Retheorising The Pharmakos: The Nso Concept In Narratives Of The Igbo Of Nigeria
Abstract
Narratives written by Nigerians of the Igbo ethnic stock – those of Chinua Achebe, Buchi Emecheta, and others – have been read by critics as positing postcolonial and socio-cultural issues, thanks to Euro-Western theoretic lenses. However, there is more to these – the presence of the pharmakos figure, whose suffering is in excess of his sin or contrasts his (near) innocence. The pharmakos theory always undertakes to weigh a character’s punishment against his sin, with the consequence that a certain degree of innocence ends up being imputed to him. Therefore this article, in deploying such pharmakos sub-concepts as the mob, violence and persecution-inducing identification marks, will attempt to bring this figure to the centre of retributive suffering through the indigenous idea of nso. Nso (inexactly translated into English as “taboo” or “abomination”) is the code of order in the Igbo cosmology as ordained by the Earth goddess, Ani/Ala, which when broken beckons on sentence and transforms the seeming innocent personage into the guilty.
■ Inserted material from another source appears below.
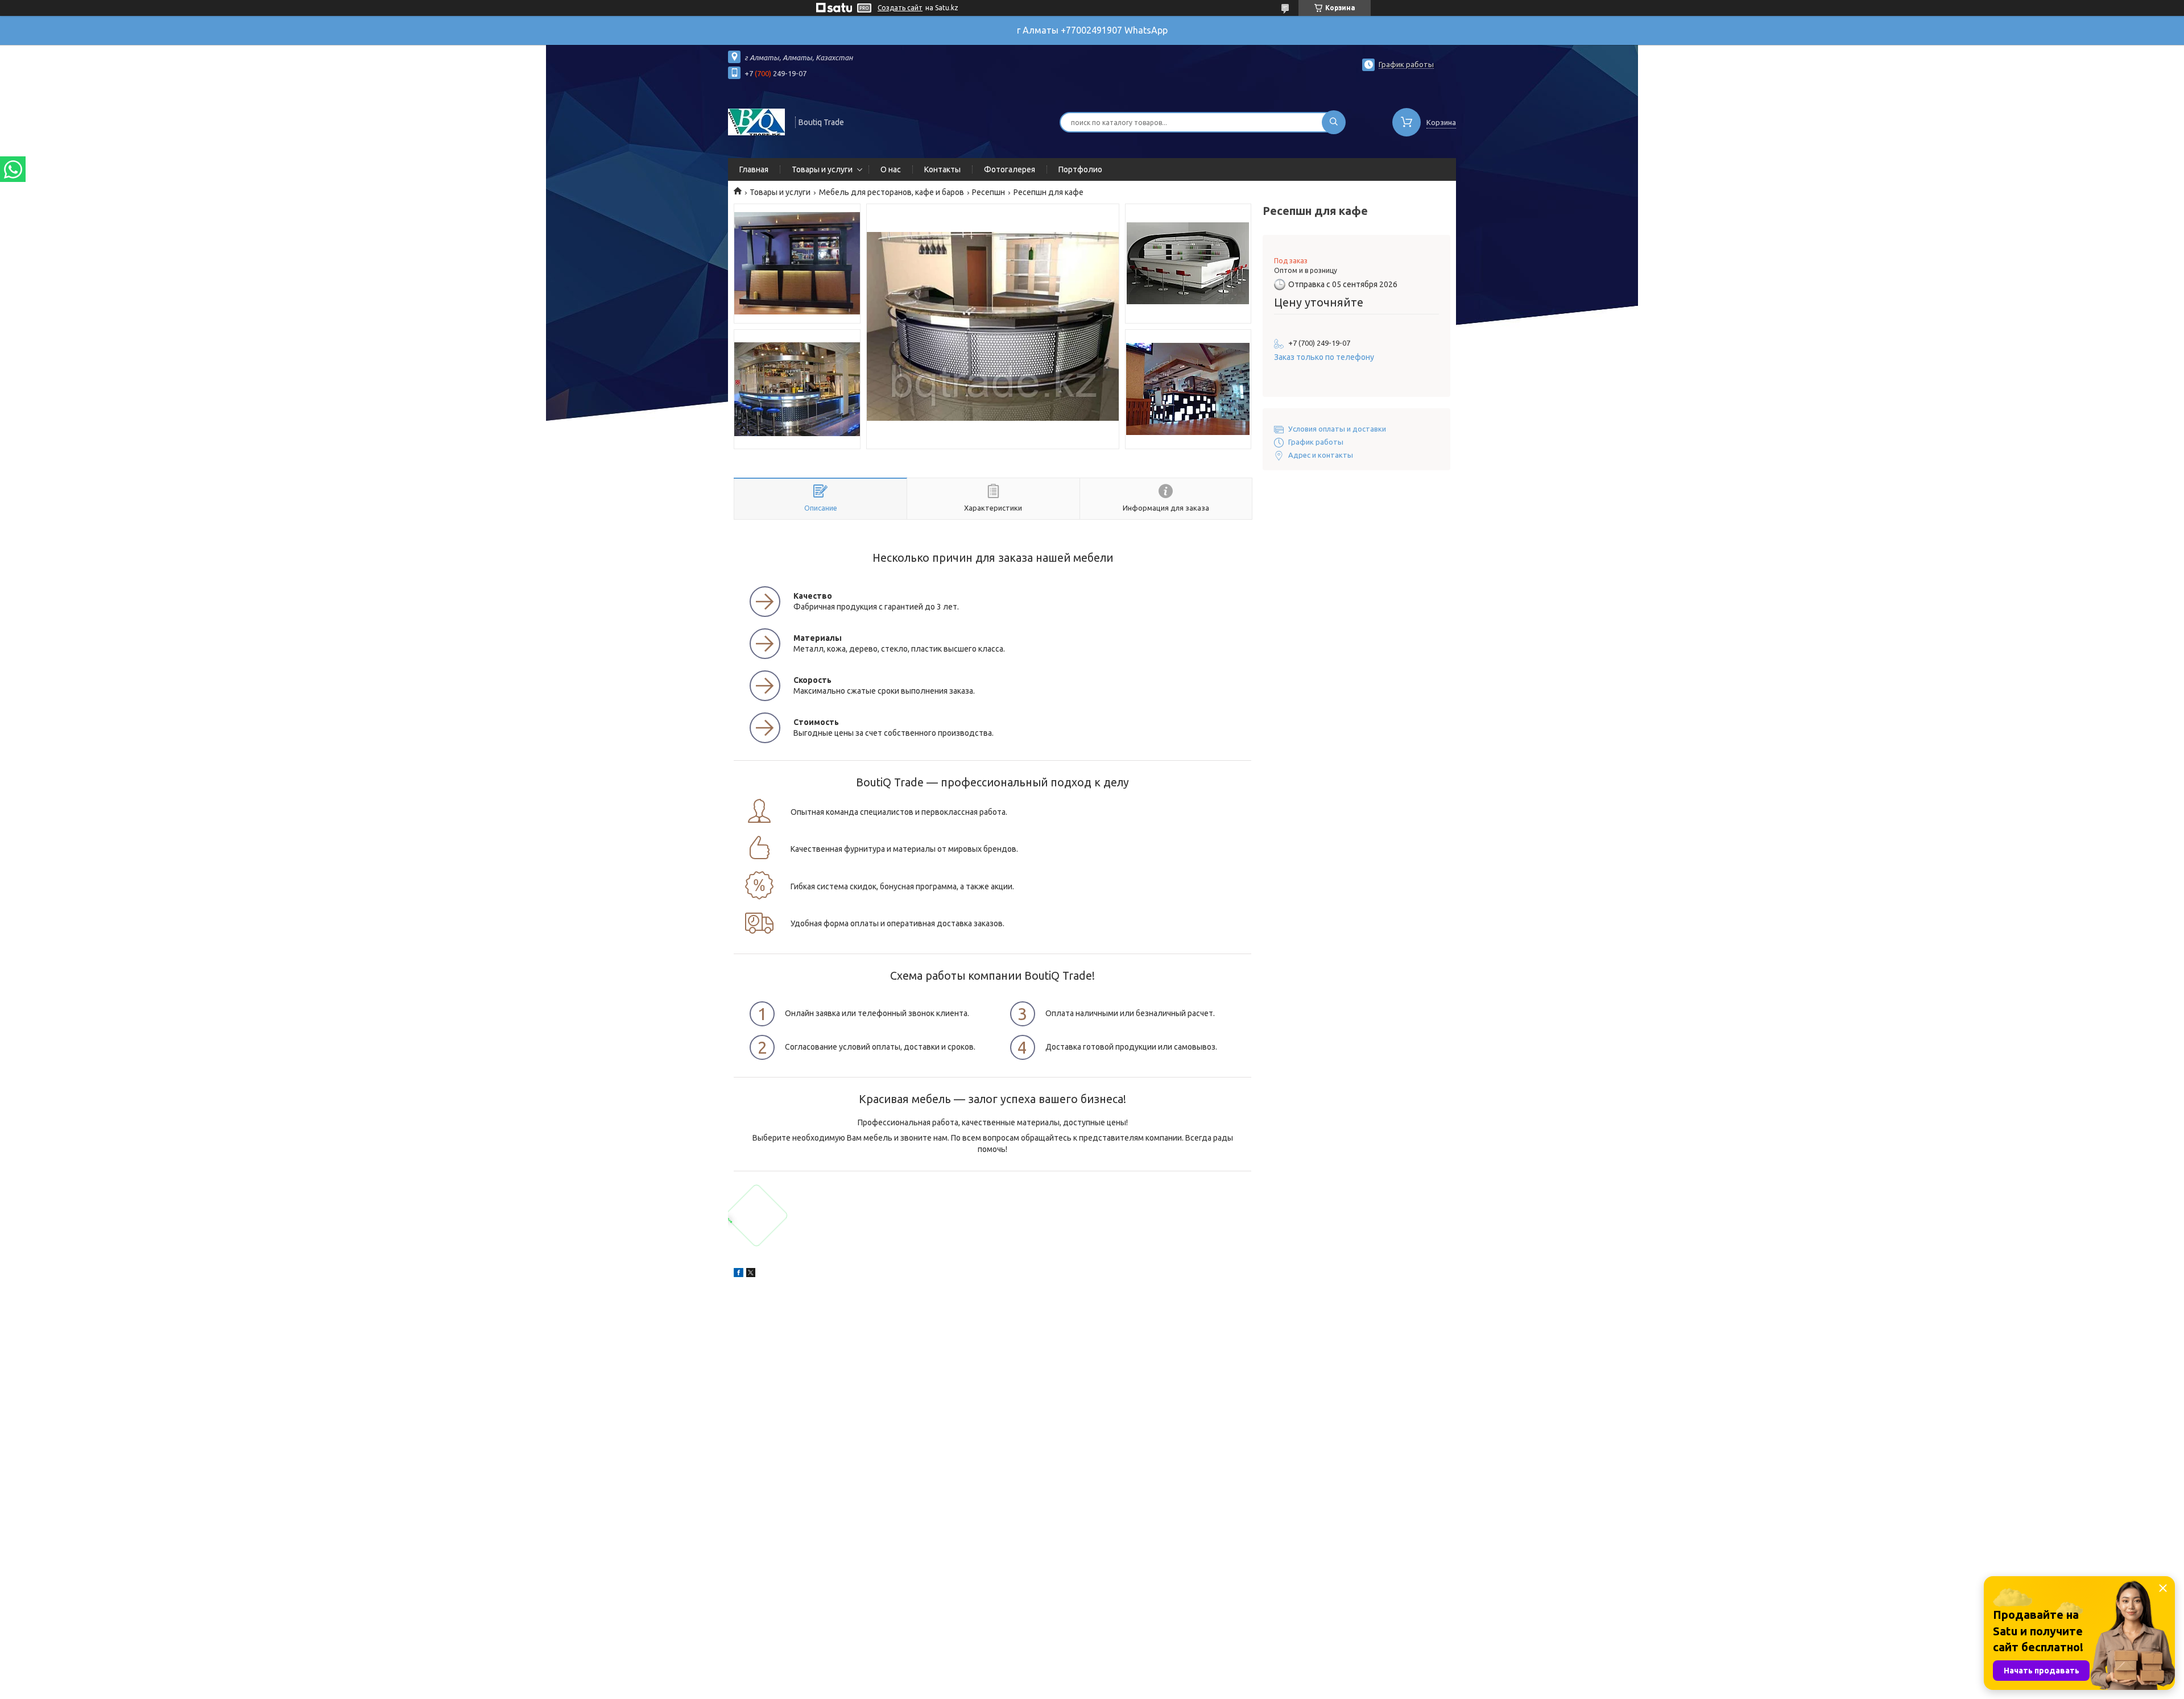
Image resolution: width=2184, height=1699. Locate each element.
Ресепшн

This article will seek to rehabilitate the conventional pharmakos theory by opening up considerably the possibility of the pharmakos being suitably requited within the existing logic of persecution and suffering as an innocent, or not too guilty, figure. Following insights from the analysis of Achebe’s Things Fall Apart and Emecheta’s The Joys of Motherhood, this work will fundamentally contribute to the overlooked direction of complementing Western critical tools with indigenous methods in reading Nigerian or African literature.
Opsomming
Verhale wat deur Nigeriërs van die Igbo- etniese stam geskryf is – dié uit die pen van Chinua Achebe, Buchi Emecheta, en ander – is deur kritici gelees as die postulering van postkoloniale en sosiokulturele kwessies, danksy Euro-Westerse teoretiese beskouings. Daar is egter meer daaraan – die teenwoordigheid van die pharmakos-figuur, wie se lyding meer as sy sonde is, of sy (amperse) onskuld kontrasteer. Die pharmakos-teorie onderneem altyd om ’n karakter se straf teen sy sonde op te weeg, met die gevolg dat ’n sekere mate van onskuld op die ou end aan hom toegeskryf word. Daarom probeer hierdie artikel – deur middel van pharmakos-subkonsepte soos die menigte, geweld en identifiseringsmerke wat aanleiding gee tot vervolging – om hierdie figuur die middelpunt van vergeldingslyding te maak deur die inheemse gedagte van nso. Nso (losweg in Engels vertaal as “taboe” of “gruwel”) is die ordevoorskrifte in die Igbo-kosmologie, soos bepaal deur die Aarde-godin, Ani/Ala, wat op vonnis afstuur wanneer dit oortree word, en wat die oënskynlik onskuldige persoon die skuldige maak. Hierdie artikel probeer om die konvensionele pharmakos-teorie te herstel deur die moontlikheid dat die pharmakos op gepaste wyse vergeld word in die bestaande logika van vervolging en lyding as ’n onskuldige figuur (of een wat nie té skuldig is nie), aansienlik te verbreed. Na aanleiding van insigte van die ontleding van Achebe se Things Fall Apart en Emecheta se The Joys of Motherhood, sal hierdie werk in wese bydra tot die oorgesiene rigting waarin Westerse kritiese hulpmiddels aangevul word met inheemse metodes in die lees van Nigeriese of Afrika-literatuur.